Memory transfers analysis
CUDA memory transfer analysis mode is an advanced feature that provides insight
into the memory transfers managed via CUDA, cudaMemcpy
and similar calls.
When profiling programs that use CUDA 11.0 and later, this mode can be enabled
from the Run dialog or from the command line with --cuda-transfer-analysis
.

When enabled, the GPU Memory Transfers tab shows the locations in the code where memory transfers involving CUDA devices were initiated.

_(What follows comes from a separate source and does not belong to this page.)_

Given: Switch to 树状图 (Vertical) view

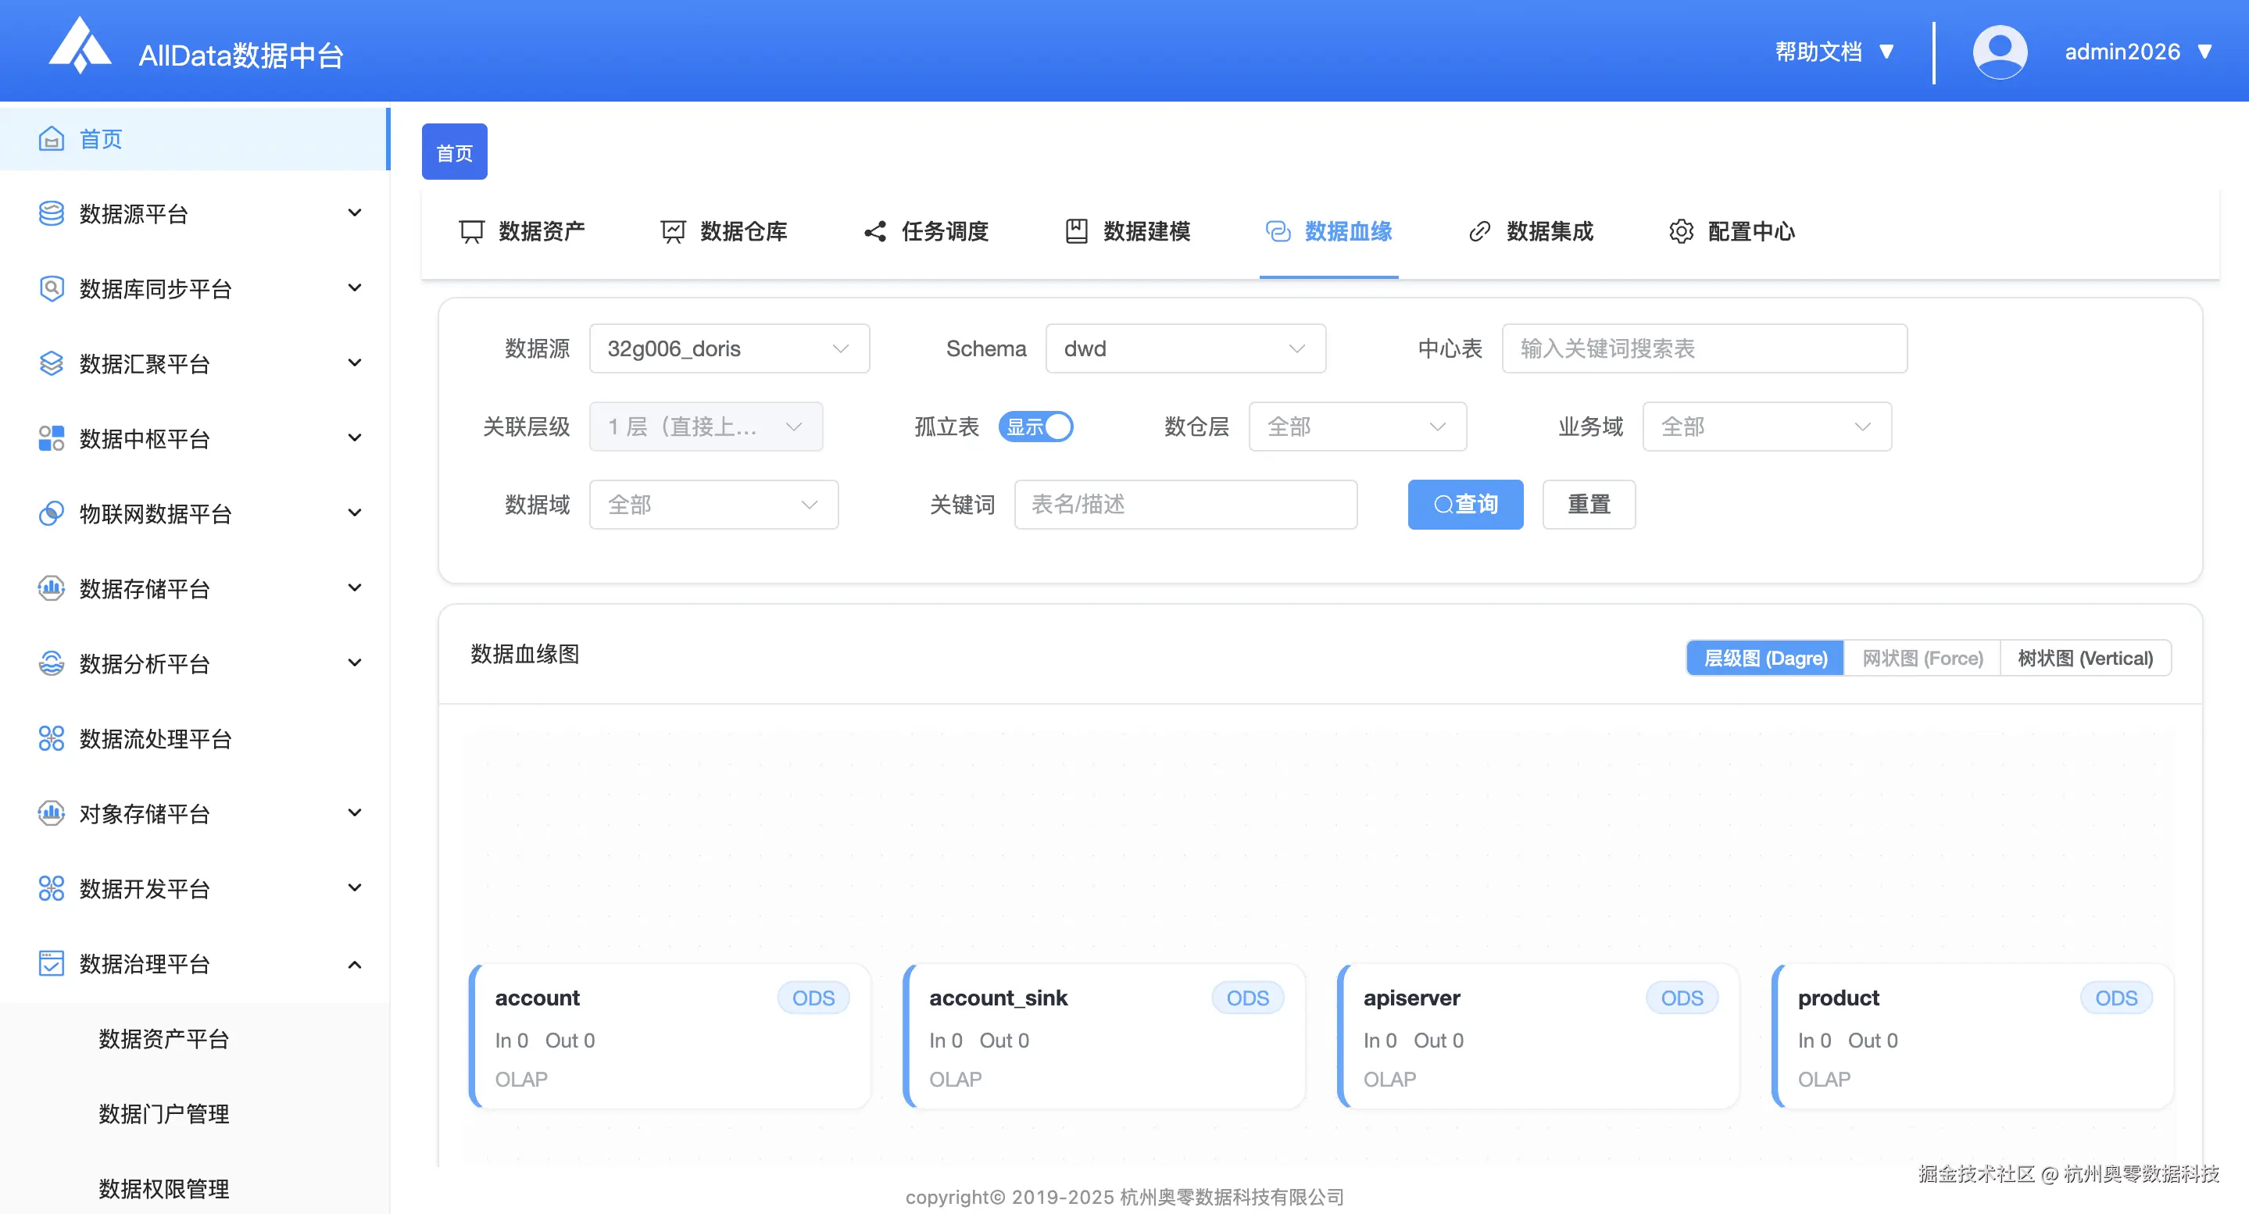Looking at the screenshot, I should (2085, 658).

The GPU Memory Transfers tab contains a tree view of the stack traces from which GPU memory transfers were initiated. The columns are as follows:
- Transfer activity:
A visual representation of when GPU memory transfers were in progress. This is an approximation of the wall-clock time in which at least one GPU transfer was active.
- Bytes:
The number of bytes transferred in all GPU memory transfers started in the selected range of samples.
- Time spent:
The sum of the time spent in each GPU memory transfer started in the selected range of samples. If multiple memory transfers were in progress simultaneously then this number will be larger than the actual amount of wall-clock time in which transfers were in progress.
- # calls:
The total number of GPU memory transfer calls that were started in the selected range of samples.
- Callsite:
The stack frames where GPU memory transfers were initiated. Expand to navigate the full stack down to the
cudaMemcpy*
call.- Source:
The source code line for this frame, if available. The source files must be available and the program must have been compiled with debug information enabled.
- Position:
The source file and line number.
Note
Additional information can be found in the tooltip for each line, including the min/max/average bytes transferred per memory transfer call, and the min/max/average time spent in each call.